For more than a year, Andreessen Horowitz (a16z) has been quietly testing his own version of a startup accelerator; today its partners announced the official debut of the program.
In exchange for an unannounced equity stake, a16z START is offering up to $1 million in venture capital to early-stage founders. The checks are backed by a16z’s seed fund, a $400 million investment vehicle that closed in August 2021. Specific investment terms as discussed with final candidates.
On the relatively short application form for START, a16z names six categories – American Dynamics, Consumer, Enterprise, Fintech, Games and “Other” – in which founders are searched. The areas are broadly consistent with a16z’s spin-off funds, but surprisingly contain no mention of crypto, despite a16z raising a $2.2 billion vehicle for the sector last year.
“If you have dreams of starting a tech company — even if you haven’t come up with a mature idea and haven’t quit your job yet — we want to hear from you,” the company wrote on its landing page for the program. The Remote First program, which is constantly accepting founders, wants to connect people with consulting partners, potential customers or investors and of course other entrepreneurs, because networks are powerful.
Notably, there is no mention of a diversity mandate or a focus on the landing page. The company also does not say how long the program will run or who will oversee the startups. Additionally, while the company is offering up to double the $500,000 that famed accelerator Y Combinator is promising some of its startups, it hasn’t publicly disclosed whether part of its investment — like YC — will come in the form of a SAFE will take place without a cap that the company valuation will be determined in the next round.
TechCrunch reached out to Bryan Kim and Anne Lee Skates, the two partners who lead a16z’s START program, for more information, but we don’t have a response yet.

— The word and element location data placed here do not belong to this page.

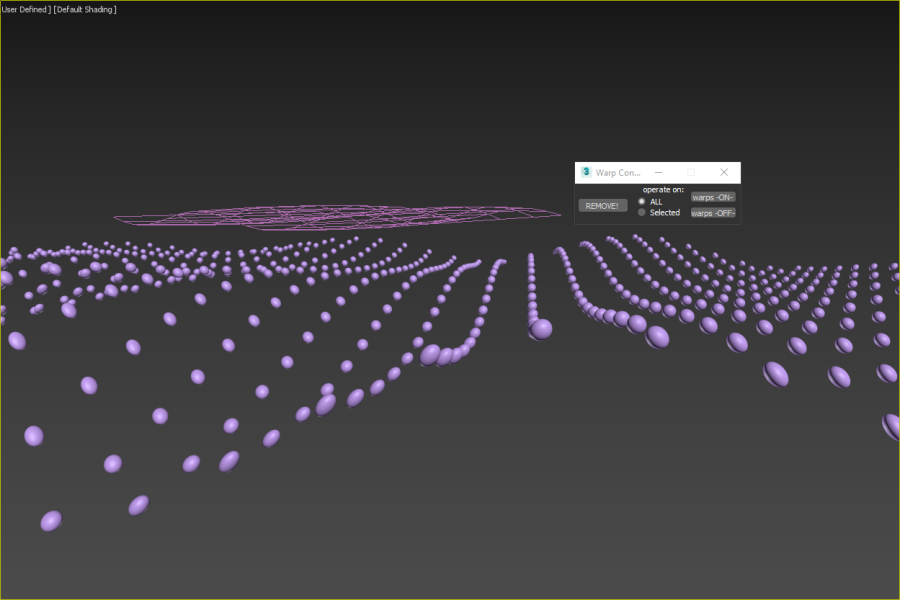The image size is (900, 600).
Task: Click the operate on: label
Action: (x=663, y=189)

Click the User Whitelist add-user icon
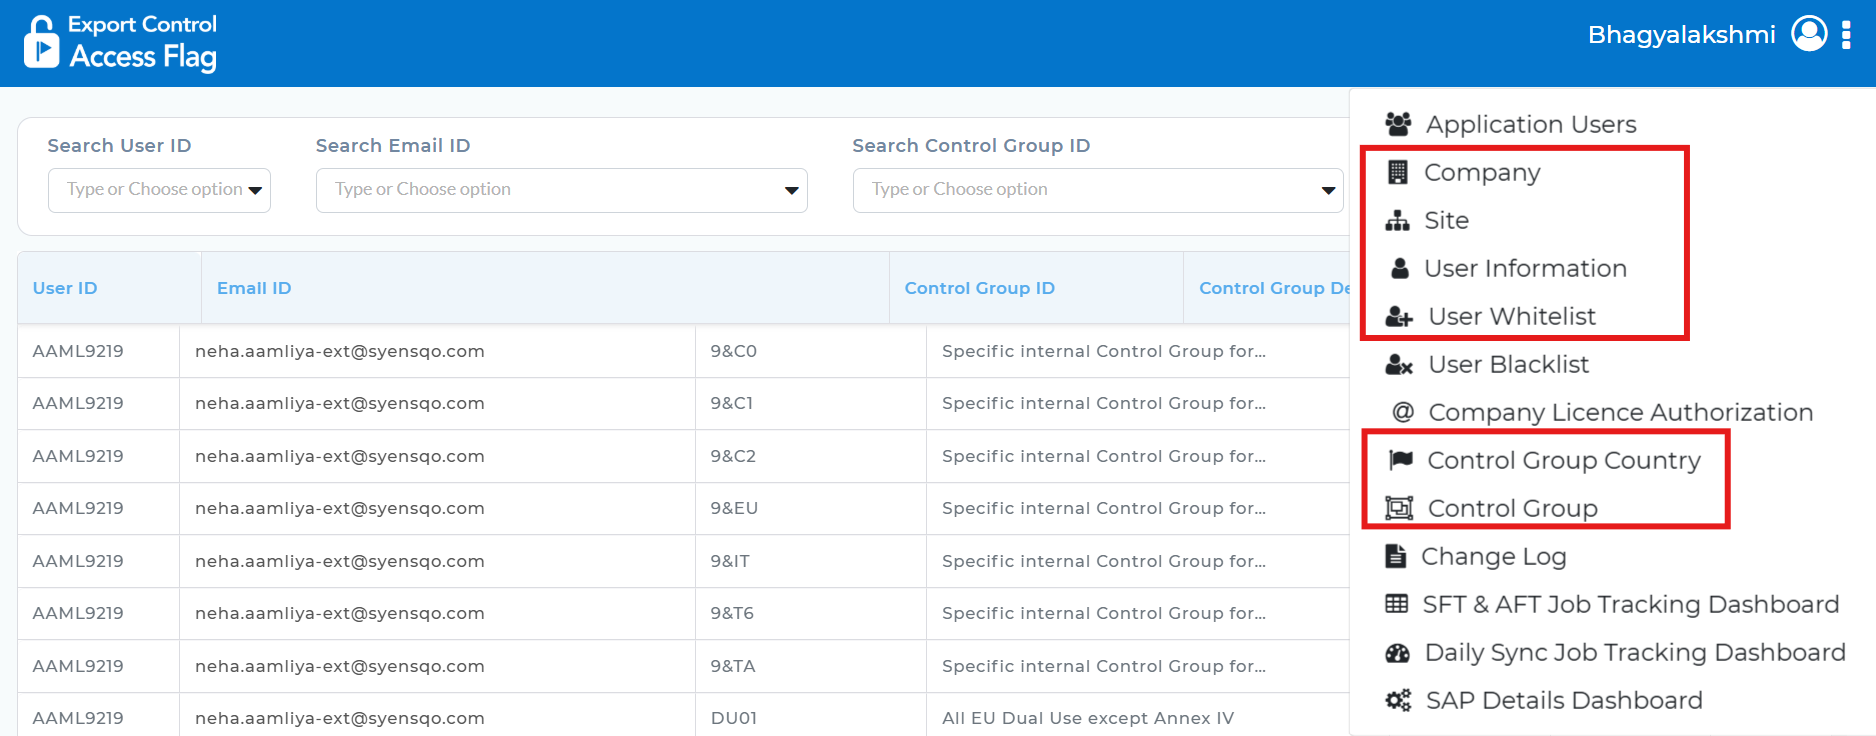[1398, 317]
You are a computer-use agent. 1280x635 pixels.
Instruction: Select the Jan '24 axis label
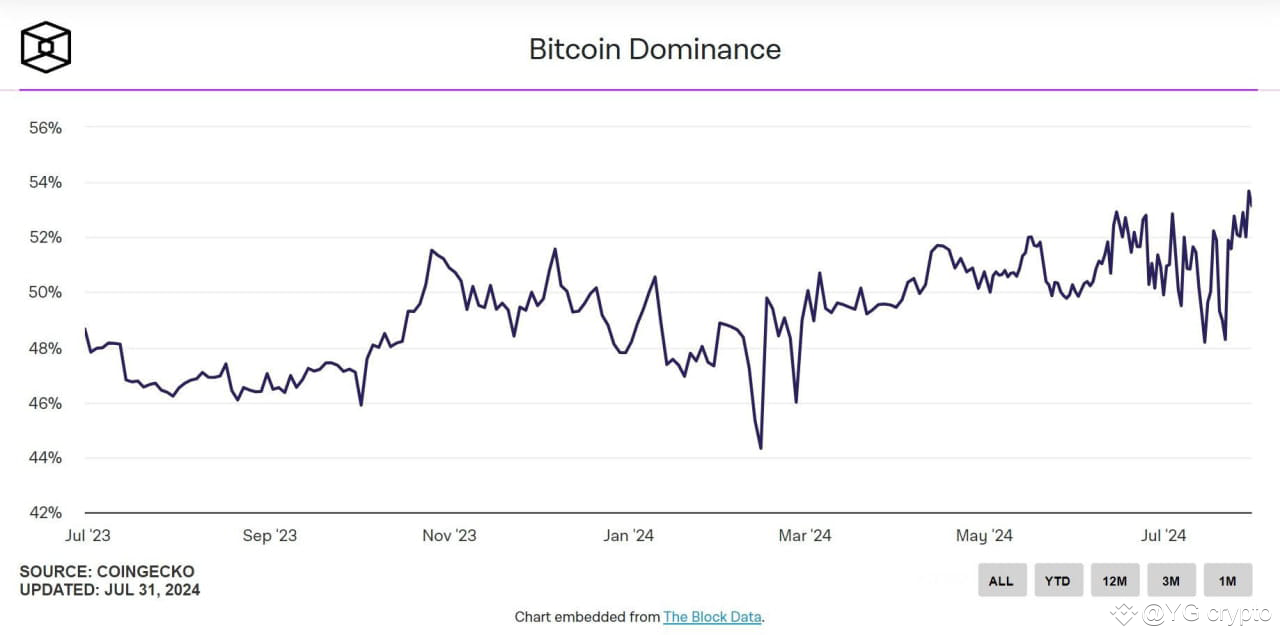click(x=628, y=535)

The newly announced A16z program is a formal foray into the earliest stages of entrepreneurship. While it has long had seed-funded companies, it has not worked with founders in the early stages. The thought within the company may be that instead of supporting the startups that graduate Y Combinator, why not get there before the accelerator ever does? It continues the trend of investors investing earlier thanks to the potential upside and a highly competitive seed market. In the case of a16z, I doubt we’ll see the institution move past the late stage like some tiger-like investors have, but it’s remarkable to see them finally catching up and moving to more pre-seed -Commit investments.
Last month, Sequoia similarly unveiled an accelerator focused on supporting early-stage “breakaway” founders from across Europe and the United States. Cohorts of about 15 startups will go through eight-week sessions, and similar to a16z, Sequoia plans to invest $1 million in accepted founders and is not disclosing ownership goals.
The big question, or perhaps a stress test for the company, is whether a16z can convince high-profile founders to take on its capital and ownership aspirations, despite tons of hungry capital being thrown around, from crowdfunding to rolling funds. Today, there is even some debate about the obsolescence of “equity” as a means of attracting interesting founders to your community in advance. I wonder how investors feel about this. A16z has a notorious reputation for past successes and well-known partners, but is that enough for founders to trust them with first-check fundraising? And rather, will the early trials really unlock a new cadre of founders who otherwise would not have received funding from a Y-combinator or party round, or are they just taking a bite out of the same, homogenous cohort?